La visión socialdarwiniana de la sociedad como un mercado abierto de individuos donde triunfa el más competitivo parece no tener en cuenta un hecho básico; la prioridad del grupo sobre el individuo. El individuo autónomo parecería ser una creación histórica muy posterior y tardó mucho en ser valorado, por lo menos en Occidente.
De hecho, las necesidades básicas de un organismo tan endeble como el humano en sus inicios sólo podían satisfacerse en la familia nuclear, que luego se iría ampliando. Allá por el siglo XVIII, el filósofo político Giambattista Vico decía que antes que aparecieran los reinos y los estados ya existían las familias y las tribus.
Se diría que en el grupo existe una suerte de bio–altruismo que tiende a la supervivencia colectiva. Ya está presente en los simios, y podríamos expresarlo en la fórmula “si me rascas la espalda, luego te la rascaré yo”. Podemos interpretar esta conducta como una forma de egoísmo utilitarista, como quiere Dawkins o, por el contrario, hacer de ella la raíz de la solidaridad social, pero se trata de un hecho básico.
La teoría de juegos plantea el llamado “dilema del prisionero”, que resulta aplicable en política, economía y otras situaciones de interacción social. Se trata de imaginar dos cómplices que están detenidos en celdas separadas. Si uno traiciona al otro, su condena se reducirá, a menos que su cómplice también lo haya traicionado, en cuyo caso aumenta. Si ninguno de los dos vende al otro, afrontarán una sentencia mayor, pero más corta que si hubieran sido traicionados. Como estrategia general, el esquema demuestra que la cooperación es el camino más eficaz.
En un libro reciente, La evolución y la psicología de la conducta altruista de E. Sober y David Sloane Wilson (1998), se elabora un complejo modelo matemático acerca de las ventajas y desventajas de la conducta altruista. Las conclusiones son que si bien el altruismo no es adaptativo para la selección individual (no ayuda a imponerse al individuo), sí lo es para la selección natural del grupo. Un equipo es más eficiente que un grupo de brillantes individualistas. Además, si la selección grupal es lo suficientemente fuerte, con ella se abre la posibilidad de que el individuo pueda diferenciarse dentro del grupo.

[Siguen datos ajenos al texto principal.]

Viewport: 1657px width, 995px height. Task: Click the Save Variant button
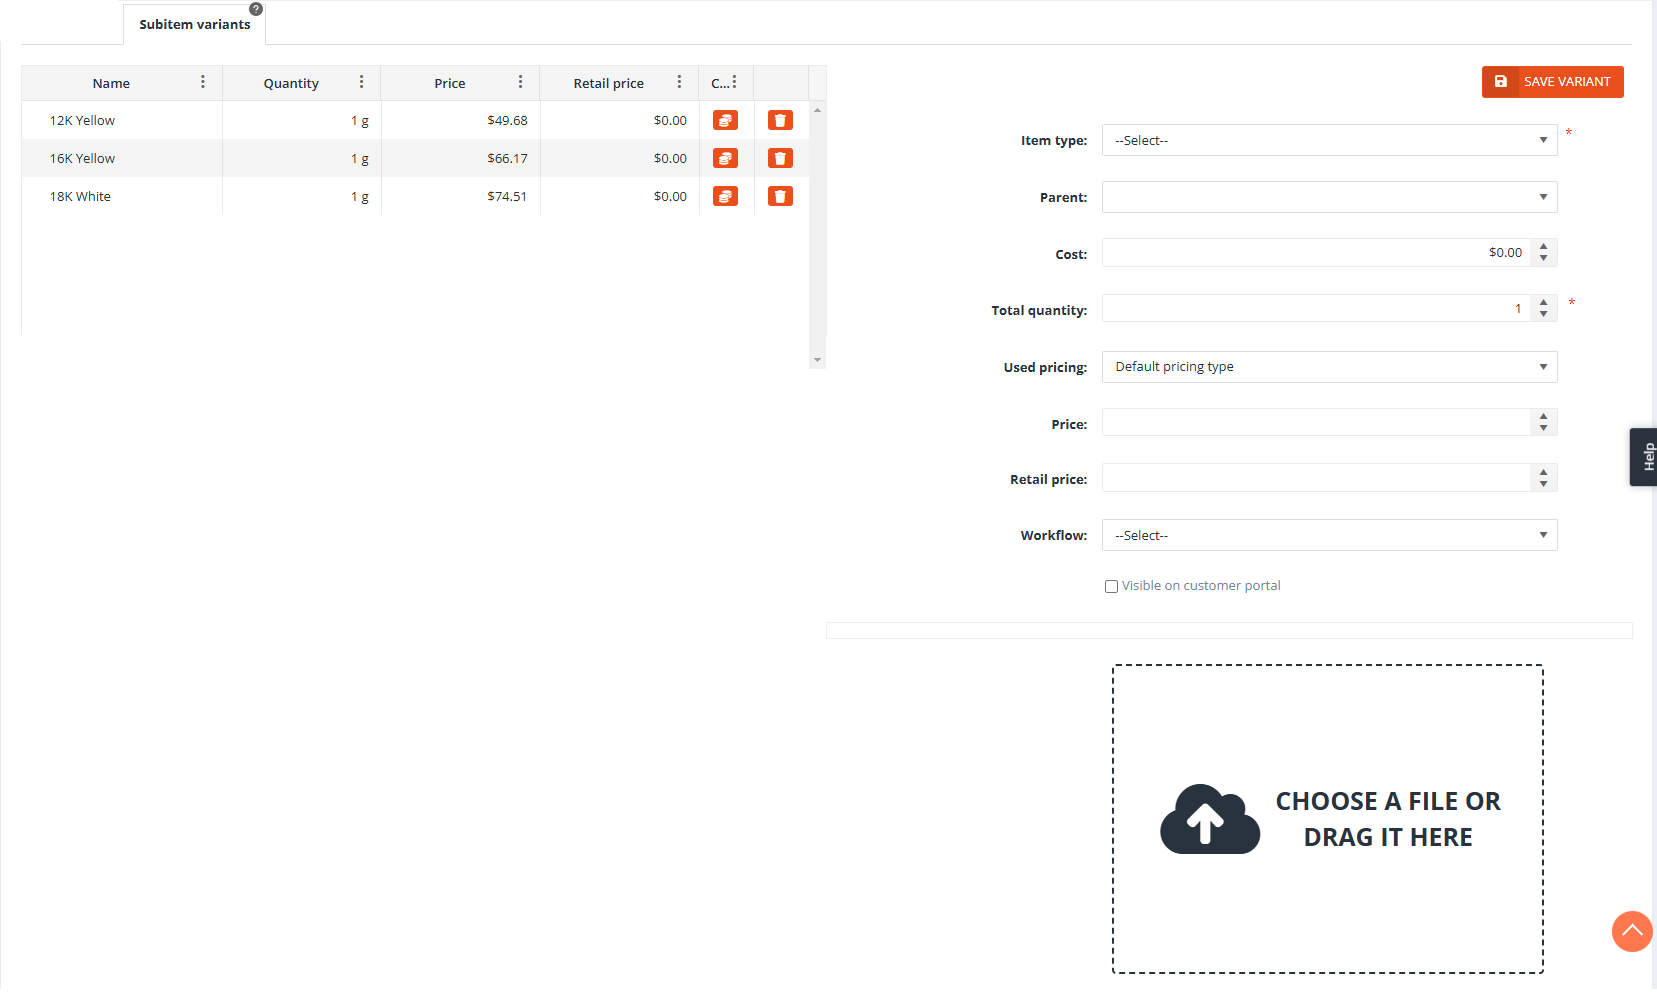pos(1552,82)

Del mismo modo, las sociedades civilizadas históricas se impusieron sobre otros grupos precisamente por su capacidad de cooperar en otra escala, aunque se tratara de una cooperación impuesta. Los argumentos biológicos a favor de la cooperación son hoy más sólidos que en tiempos de Kropotkin. Si consideramos que hasta los organoides celulares pudieron haber sido en algún momento organismos independientes que se integraron para formar estructuras complejas, se verá que la lucha hobbesiana de todos contra todos es una ideología anacrónica. Usar la “lucha por la vida” para descalificar la solidaridad social con argumentos malthusianos ya no resulta convincente. Más aún cuando observamos que el mercado competitivo parece desembocar en una inédita concentración del poder.
Más que recurrir a la horda de cazadores, los defensores del pensamiento único deberían inventar otro mito, como ser una caverna de la cual cada tanto se expulsa a alguien, arrojándolo a los esmilodontes. El mito ya lo tenemos: es la filosofía del reality show, que parece diseñado para enseñarnos de manera rotunda que todos somos descartables y candidatos a la exclusión. Aunque ahora la selección no tiende a favorecer a los más eficientes sino a los más inescrupulosos y sumisos. Pero de eso no tiene la culpa Darwin.